The most important reason for why Ovsyannikov was forced out seems to be connected to the internal situation in Sevastopol, which the Kremlin feels needs to be tranquilized. The city currently exists in two dimensions—military and civilian. The military sphere is stable and behaves according to orders from Moscow. But the civilian city sphere has not been fully pacified since 2014 in a way that would satisfy both the local elites and the center (Moscow). In some ways, this is a continuation of the political situation from before the annexation. Russia is in the midst of modernizing the Black Sea Fleet, headquartered in Sevastopol; and at the same time, it is completing two mega-infrastructure projects on the Crimean Peninsula, namely the Kerch Bridge and the Tavrida highway. However, Sevastopol’s own outdated infrastructure is not ready for these changes. For example, the future of a crucial logistical artery that will need to connect Sevastopol with Tavrida remains uncertain (, July 12). Both sides are looking to concurrently accommodate the military and civilian spheres in Sevastopol; but already some have proposed reverting Sevastopol’s status to a closed military city (as it was until 1996), with tight security restrictions limiting access in and out. The governor would then simultaneously possess civilian and military powers (, April 4).

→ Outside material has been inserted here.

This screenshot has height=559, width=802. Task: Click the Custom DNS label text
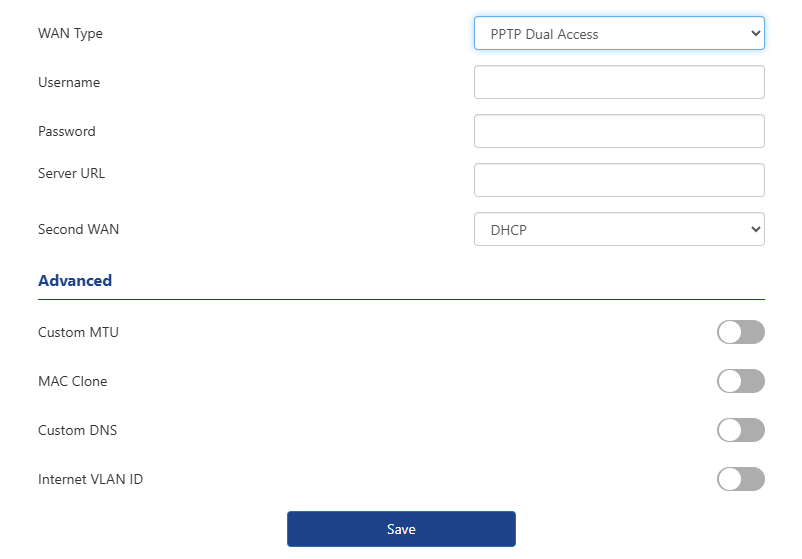[77, 430]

It is also worth noting that Chaly and his political supporters can be expected to continue to agitate against the federal center and specifically against its appointed “Varangians” (that is, outsiders named to leadership positions). Therefore, local elites will likely face the same troubled relations they had with former governors Menyalo and Ovsyannikov. Razvozhaev will stand in next year’s elections (scheduled for autumn of 2020), but the local population could try to back the popular “people’s mayor” Chaly, instead. Whether United Russia is ready for such a scenario remains to be seen.

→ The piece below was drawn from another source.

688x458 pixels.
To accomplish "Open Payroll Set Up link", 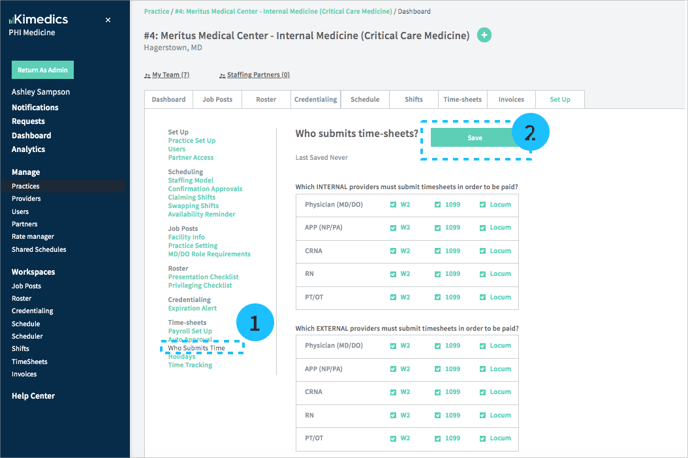I will pos(189,331).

The Kremlin fears the independent spirit of this city. Some experts are already predicting that the upcoming elections of the Sevastopol legislative assembly could be canceled. And the authorities’ blocking of independent candidates to run in local elections in Moscow and St. Petersburg is quite instructive in this regard (Rosbalt, June 26). In Sevastopol, local elites worry that a United Russia defeat in 2020 could result in a cancellation of city elections or new legal obstacles to candidates Moscow finds “uncomfortable” (, July 14). Indeed, the central authorities had repeatedly refused to allow Chaly’s supporters to initiate a referendum calling for Ovsyannikov’s ouster ( April 30).

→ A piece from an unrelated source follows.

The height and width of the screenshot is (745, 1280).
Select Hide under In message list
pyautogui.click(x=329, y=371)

Sevastopol is a unique city, whose eccentric and historically rebellious character challenges the central Russian authorities’ attempts to bring it to heel. The city, on the one hand, fights to preserve the level of freedom it enjoyed under Ukrainian rule, while, on the other hand, it boasts among the highest levels of pro-Russian patriotism and hosts Russia’s most important southern naval outpost. The de facto local leadership in Sevastopol contrasts sharply with the Crimean authorities, who tend to be subdued and subservient to Moscow. The Kremlin will not be able to simply dismiss or vilify Sevastopol’s elite for purportedly holding pro-Ukrainian feelings, because they do not have any. Therefore, the confrontation between this Federal City and the center will be long and difficult.